Kahramanmaraş
merkezli 7.7 ve 7.6 şiddetindeki depreme, Gaziantep Nurdağı ilçesinde yakalanan
yedi kişilik bir aile, bu şartlarda burada yaşanmaz deyip daha emin bir yer
diyerek Konya'daki bir akrabasının yanına sığınır.
Depremin
kaçıncı günü Konya'ya geldiğini bilemediğimiz bu aile, oturdukları evde çıkan
yangın sebebiyle evin çatısının üzerlerine çökmesiyle birlikte yedisi de
yanarak vefat eder.
Bu
haberi okuyunca şaştım kaldım. Bu kadar da olmaz dedim. Ölümün kimi, nerede, ne
şekilde karşılayacağını bilememek dedim. Derin bir üzüntüye gark oldum. Depreme
mi üzüleyim, depremin yıkıp geçtiği enkazda can veren binlerce kişiye mi
üzüleyim, hala enkaz altından çıkarılmayı bekleyen kişilere mi üzüleyim, sağ
kurtulup deprem bölgesinde kışın zor şartlarında hayat mücadelesi veren
milyonlarca insanımıza mı üzüleyim, enkaz altında günlerce kurtulmayı bekleyip
kurtaramadığımız canlara mı üzüleyim bilemedim. Ama depremden kaçarak yaşam
mücadelesi veren bir ailenin çatının çökmesi sonucu yanarak can vermesi tüm
bunların üzerine tuz biber oldu. Halbuki bu aile ne ummuştu ne buldu.
Ölümden
kaçış yok. Vakti, saati geldiği zaman ne öne alınır ne de gecikir dedikleri
böyle bir şey olsa gerek.
Bu
haber dolayısıyla Lokman süresinde beş bilinmeyen, bizce gayp olan, bilgisi
sadece Allah'a ait olan 34. ayeti hatırladım:
“Kıyamet
saati hakkındaki bilgi yalnız Allah’ın katındadır.
O,
yağmuru yağdırmakta; rahimlerdekini bilmektedir.
Hiç
kimse yarın ne elde edeceğini bilemez.
Hiç
kimse nerede öleceğini bilemez.
Allah
her şeyi bilir, her şeyden haberdardır”.
Kıyametin
ne zaman kopacağını bilmiyoruz, tıpkı kıyametin küçük bir provası olan depremleri
bilemediğimiz ve bizi ansızın yakaladığı gibi.
Yağmur,
kar gibi rahmetlerin bilgisini de bilmiyoruz. Tek bildiğimiz meteorolojinin iki
hafta öncesine kadar verdiği tahminler. Bu tahminler de günbegün güncellenmektedir.

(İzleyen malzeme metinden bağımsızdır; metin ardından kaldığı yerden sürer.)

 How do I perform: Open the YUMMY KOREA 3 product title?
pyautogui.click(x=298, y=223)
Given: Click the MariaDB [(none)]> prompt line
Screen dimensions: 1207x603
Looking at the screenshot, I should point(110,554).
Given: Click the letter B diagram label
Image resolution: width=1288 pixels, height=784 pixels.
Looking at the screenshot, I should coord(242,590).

Yani aylar öncesinden şu gün şu saat şu rahmet yağacak bilgisi hala bizde yok. Zira
eldeki tek bilgi sebep sonuç ilişkisine göre fizik yasalarına uygun olarak oluşmuş
ve gelmekte olan yağıştan, bugünkü teknolojiyle haberdar olabiliyoruz.
Yine
ana rahminde olup biten sistemi. Bu sistemi ne kadar çözmeye çalışsak da hala gizemini
koruyor.
Aynı
şekilde yarın ve ertesi gün kimin, maddi ve manevi ne kazanç elde edeceğini bilememesi.

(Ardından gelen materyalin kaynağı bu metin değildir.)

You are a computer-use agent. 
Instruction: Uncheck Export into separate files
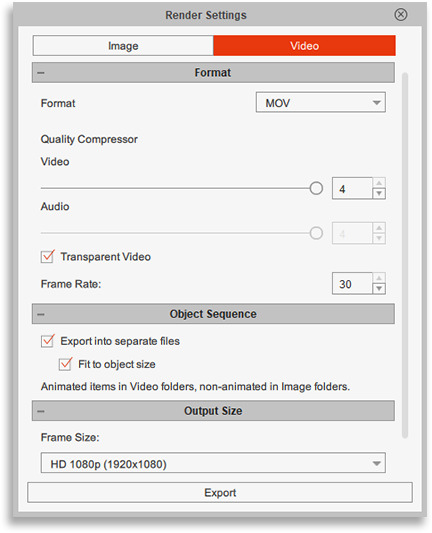pyautogui.click(x=48, y=341)
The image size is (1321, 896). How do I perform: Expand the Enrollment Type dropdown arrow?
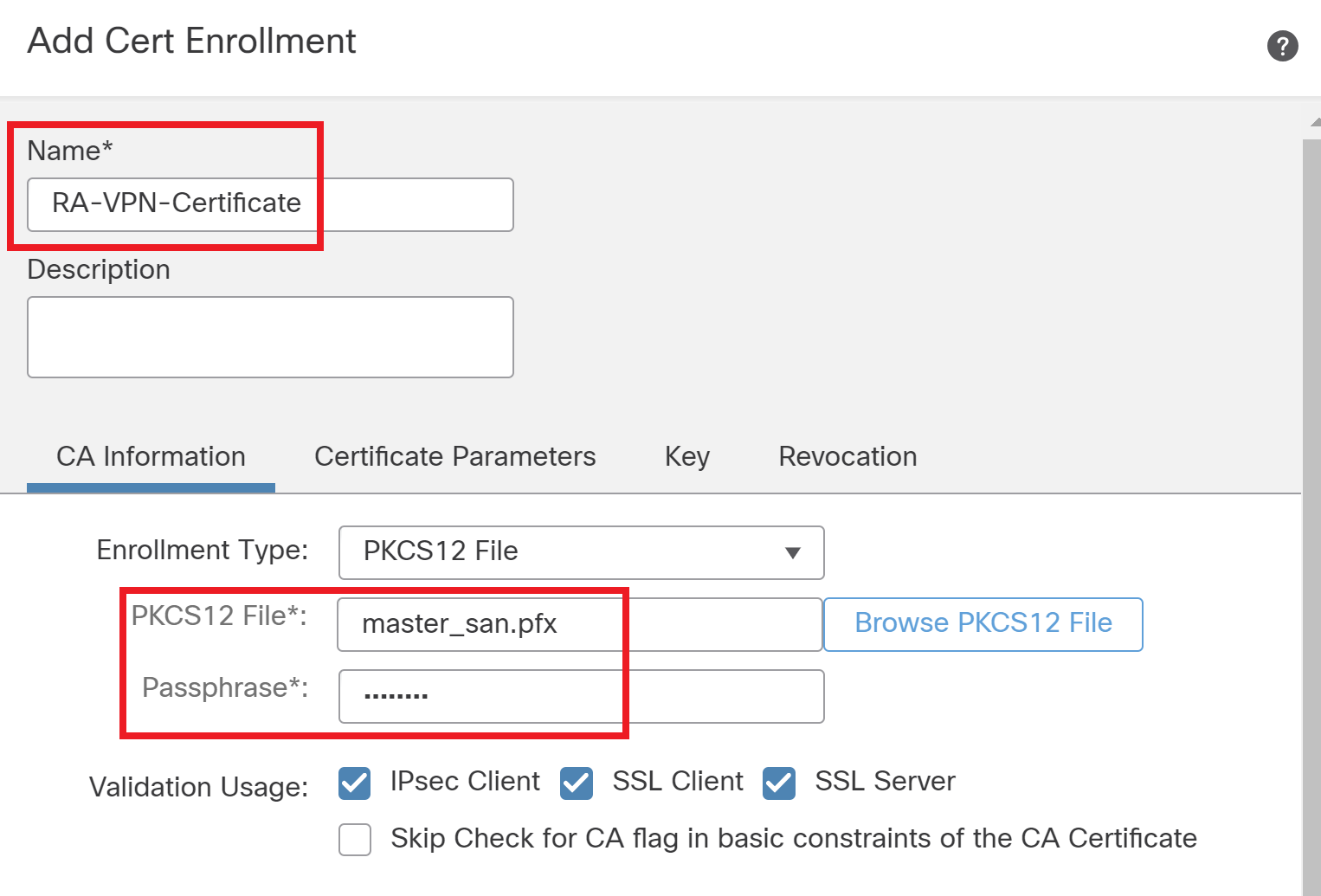click(x=792, y=552)
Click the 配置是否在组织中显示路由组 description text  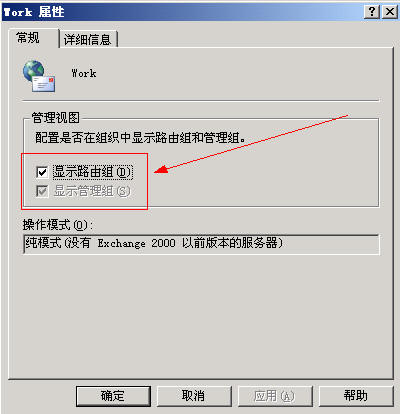[140, 137]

Bazen hiç ummadığımız sürprizlerle karşılaşabiliyoruz.
Beşincisi
de kimi, nerede, nasıl bir ölümü beklediğinin bilinememesi.
Gaybın
anahtarı denilen bu beş bilinmeyenden yani ölümün nerede vuracağı bilgisi konumuz.
Gerçekten
bu aile nereden bilebilirdi, kendilerini bekleyen ölümün Konya’da olacağını. Bilseler
ayak basarlar mıydı bu şehre? İlginç gerçekten. Gel sen depremden sağ kurtul, ölüm
seni Konya’da bulsun.
Yaşadığımız
hayatı ne kadar bilsek de hayat hala gizemleriyle dolu. Bu feci olay da bize bunu
hatırlatıyor.
Ölenlere rahmet diliyorum. Allah herkese hayırlı ömür ve hayırlı ölüm nasip etsin.